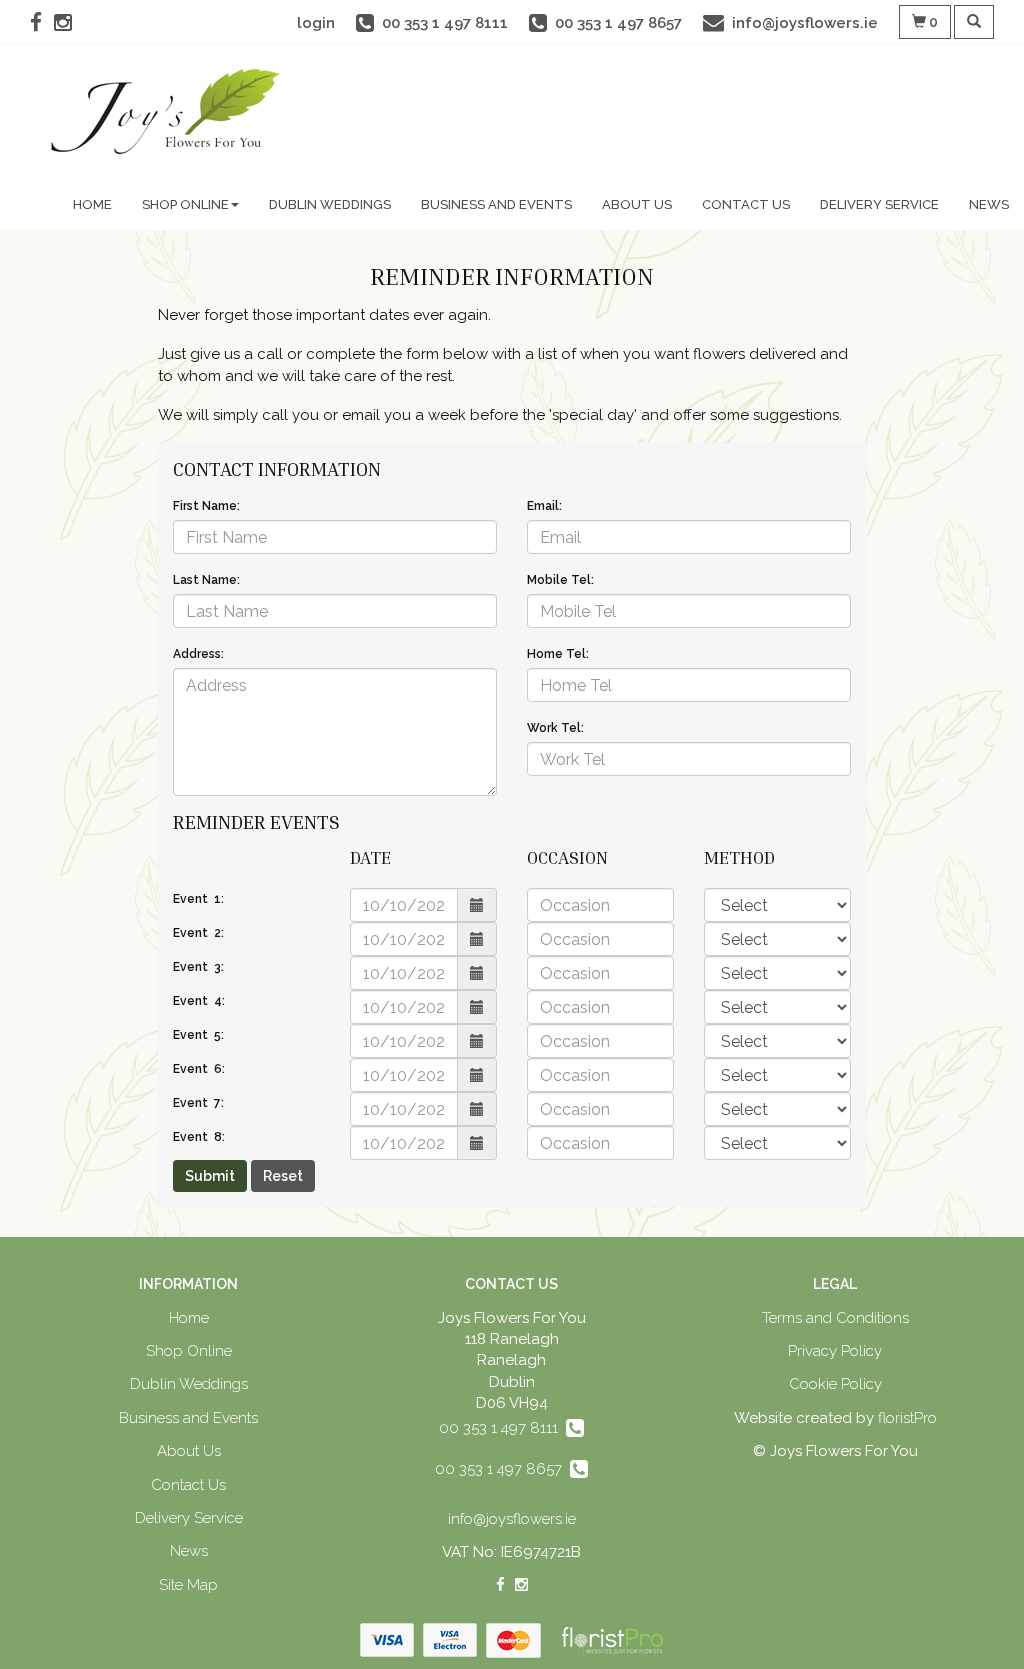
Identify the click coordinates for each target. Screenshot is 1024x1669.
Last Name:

* * *

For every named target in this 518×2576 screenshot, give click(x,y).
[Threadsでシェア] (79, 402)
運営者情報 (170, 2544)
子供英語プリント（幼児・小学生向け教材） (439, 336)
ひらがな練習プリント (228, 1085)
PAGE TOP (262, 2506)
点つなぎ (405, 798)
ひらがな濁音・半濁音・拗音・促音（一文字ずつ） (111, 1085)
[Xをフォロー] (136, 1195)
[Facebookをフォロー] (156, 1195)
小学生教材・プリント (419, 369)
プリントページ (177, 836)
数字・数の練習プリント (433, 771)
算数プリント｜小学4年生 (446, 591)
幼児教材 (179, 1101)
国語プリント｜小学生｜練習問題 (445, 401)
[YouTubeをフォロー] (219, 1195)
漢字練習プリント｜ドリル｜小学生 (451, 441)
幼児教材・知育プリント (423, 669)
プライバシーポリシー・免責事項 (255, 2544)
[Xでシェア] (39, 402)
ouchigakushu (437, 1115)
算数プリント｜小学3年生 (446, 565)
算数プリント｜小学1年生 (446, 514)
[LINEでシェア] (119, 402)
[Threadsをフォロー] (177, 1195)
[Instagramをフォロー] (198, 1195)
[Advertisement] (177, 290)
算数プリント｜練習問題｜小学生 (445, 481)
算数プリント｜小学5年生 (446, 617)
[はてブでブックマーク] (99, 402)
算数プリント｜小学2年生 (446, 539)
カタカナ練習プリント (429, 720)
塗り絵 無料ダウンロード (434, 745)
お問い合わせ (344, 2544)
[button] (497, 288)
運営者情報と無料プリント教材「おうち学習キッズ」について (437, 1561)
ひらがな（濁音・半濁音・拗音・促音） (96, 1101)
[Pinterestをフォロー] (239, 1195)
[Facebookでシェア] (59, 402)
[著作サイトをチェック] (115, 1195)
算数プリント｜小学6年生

* * *

• What you will do: Return every line in the listing that contains the word "算数プリント".

• Solution:
算数プリント｜小学4年生 (446, 591)
算数プリント｜小学3年生 (446, 565)
算数プリント｜小学1年生 (446, 514)
算数プリント｜練習問題｜小学生 (445, 481)
算数プリント｜小学5年生 (446, 617)
算数プリント｜小学2年生 (446, 539)
算数プリント｜小学6年生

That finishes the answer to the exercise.